By Susan Milius
A lovely, intuitive idea about why otters juggle rocks — that it helps them practice survival skills — might not be correct, new tests show.
The term “juggling” is itself overenthusiastic. Otters don’t keep stones flying around in some tall, aerial circle. Instead, the animals shuffle rocks back and forth quickly between their front paws. “It’s very close to the body,” says animal behaviorist Mari-Lisa Allison, who studied the behavior as a graduate student at the University of Exeter in England.
Such deft fiddling looks as if it might make a great example of how animal play could serve as practice for real-life challenges. In the wild, small-clawed otters need paw dexterity to tweak shreds of seafood out of crustacean or mollusk shells. And yet, three kinds of tests found no evidence that juggling builds otters’ food-picking skills, Allison and her colleagues report May 6 in Royal Society Open Science.

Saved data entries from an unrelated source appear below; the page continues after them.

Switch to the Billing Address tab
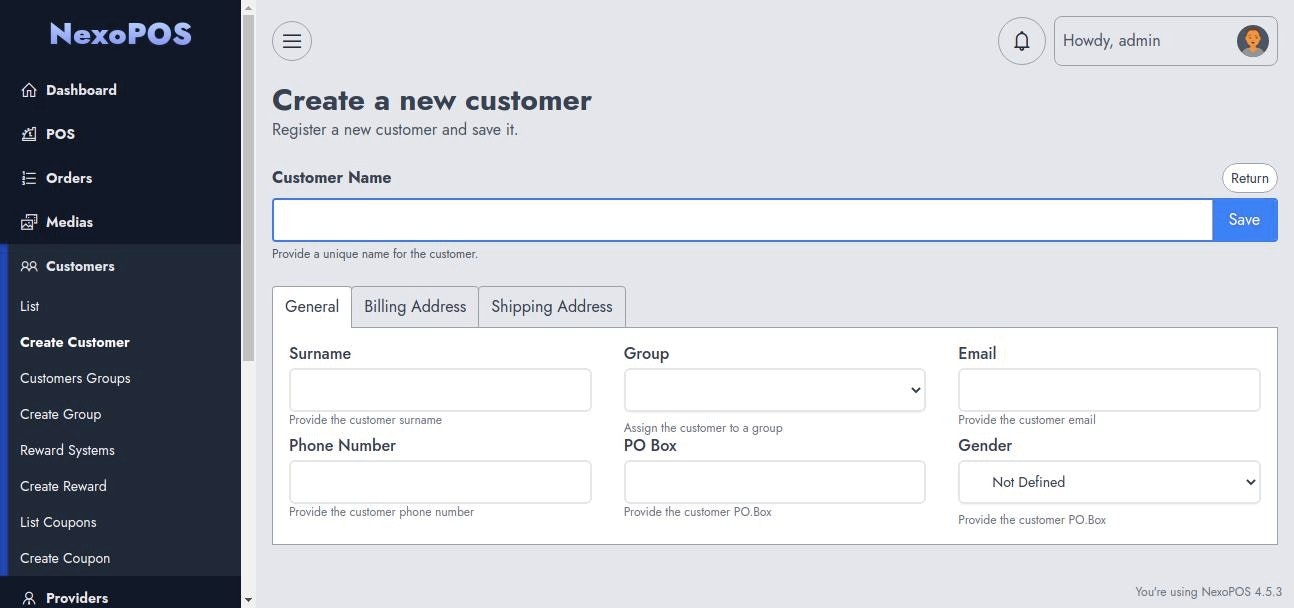Viewport: 1294px width, 608px height. pos(415,307)
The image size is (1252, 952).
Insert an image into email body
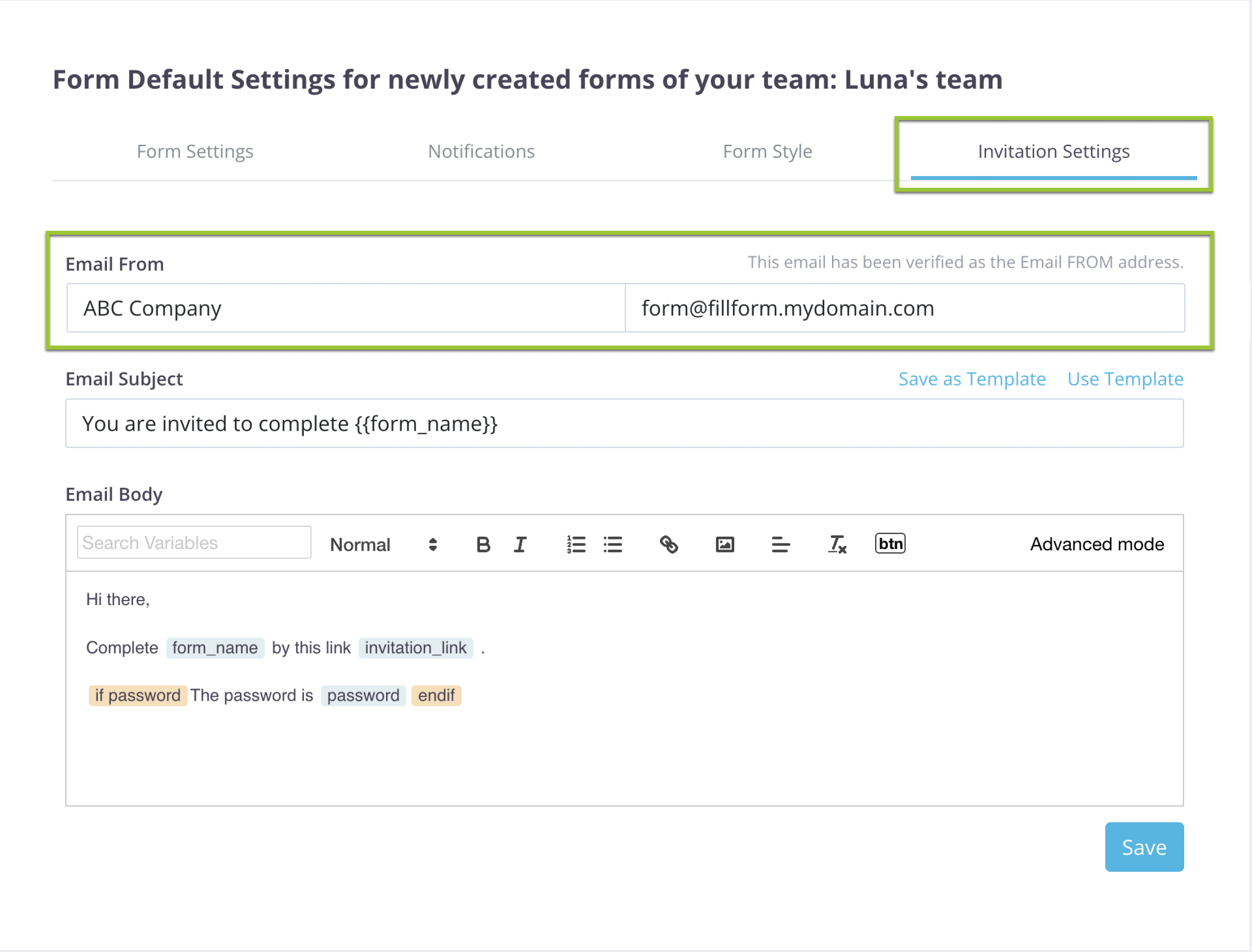pos(724,545)
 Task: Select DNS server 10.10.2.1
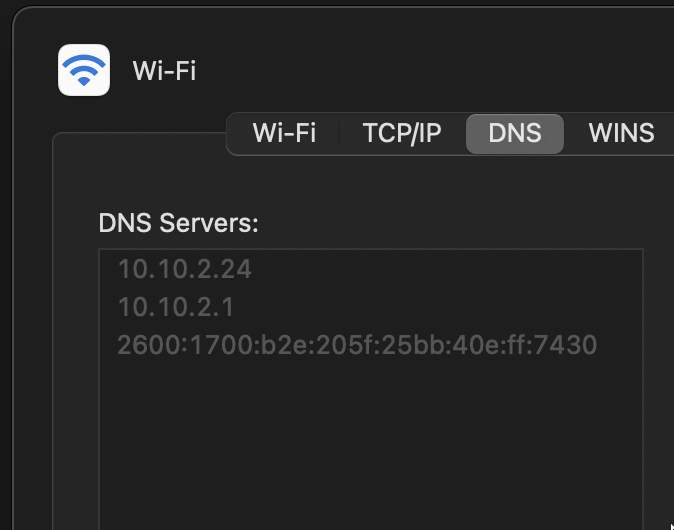click(x=175, y=307)
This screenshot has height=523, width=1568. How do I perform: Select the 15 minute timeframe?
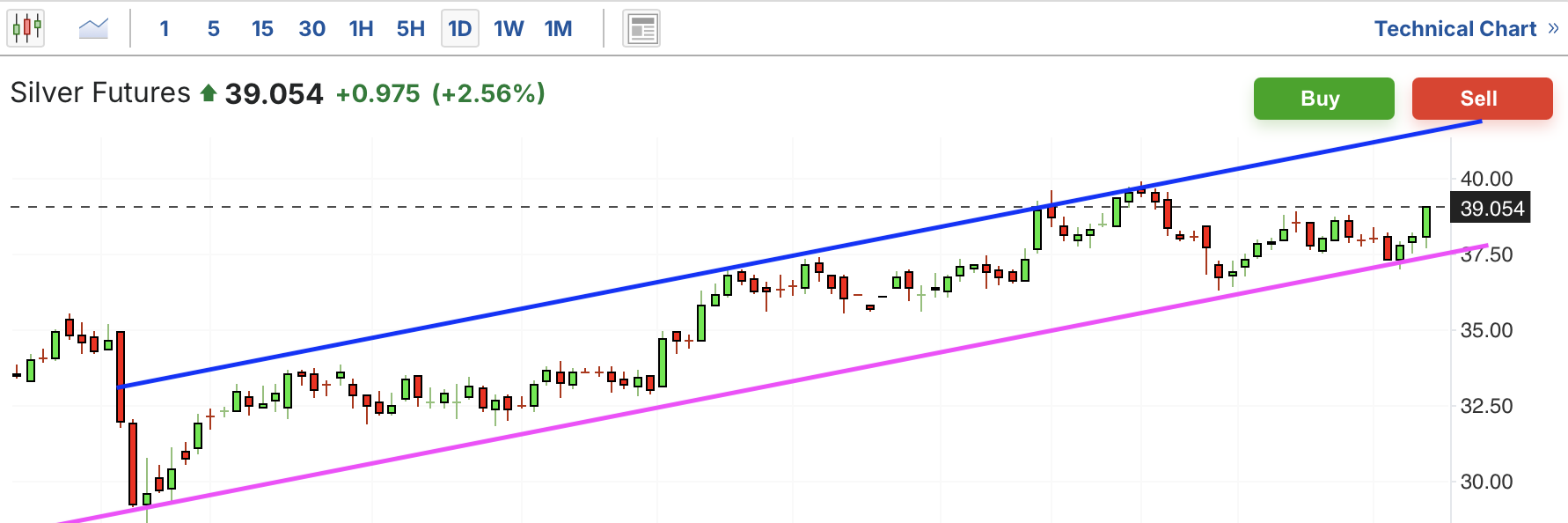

The question of how play evolved (SN: 2/6/18) has long fascinated biologists. According to the latest thinking, play behaviors serve no immediate practical need. Yet even the mild tussles of puppies and kittens take energy and carry some risk of injury, so it seems that some benefit must counterbalance those downsides.
Asian small-clawed otters (Aonyx cinerea), the littlest of the 13 otter species, are “very playful,” Allison says. Smooth-coated otters (Lutrogale perspicillata) also juggle rocks but eat fish that don’t require deft plucking of food tidbits from shells.
Because the otters eat in different ways, Allison originally predicted that the active paws of the shellfish eaters in three wildlife collections would surpass the simple fish grabbers in their skill at pulling bits of meat out of crevices. Regardless of their differences in feeding styles, however, both kinds of otters proved equally able to winkle some meat out of challenging objects. Rock play didn’t seem to matter in learning a life skill.
Allison and colleagues tested both species by tucking minced meat into three kinds of inconvenient and unfamiliar containers: plastic medicine bottles with screw-on caps, pierced green tennis balls and toys resembling clamshells made of two oversized Lego-like blocks. (Real Lego blocks, she worried, were small enough to become a choking hazard for the otters.)
Especially frequent rock-twiddling among the small-clawed otters, however, didn’t give individuals a noticeable edge in working tidbits out of awkward containers. Instead, the study linked surges of rock juggling to the approach of feeding time, with more juggling as lunch drew nigh.
Also, it wasn’t just youngsters that played with rocks: Elderly otters past reproductive age likewise did a lot of paw fiddling. So, again, juggling may not be only a way for youngsters to practice skills for feeding.
The possible disconnect between play and real-life skills doesn’t startle Gordon Burghardt of the University of Tennessee, Knoxville. Over decades, he has analyzed play behavior, refining definitions and even reporting play in such unexpected animals as a turtle romping with a basketball in a zoo. The thinking about the evolution of play has by now expanded beyond simple notions of the benefits of instinctive practice, he says.
Play is more likely to evolve, Burghardt has pointed out, among animals with parental care that give youngsters enough surplus food and a safe space for goofing around. He calls this the “surplus resource” hypothesis, and otters are a good example of it (SN: 6/13/14). Otters that juggle may be doing so “for pleasure, out of boredom, or both,” he says. Either way, he says, they’re drawing on “part of their evolutionary heritage.”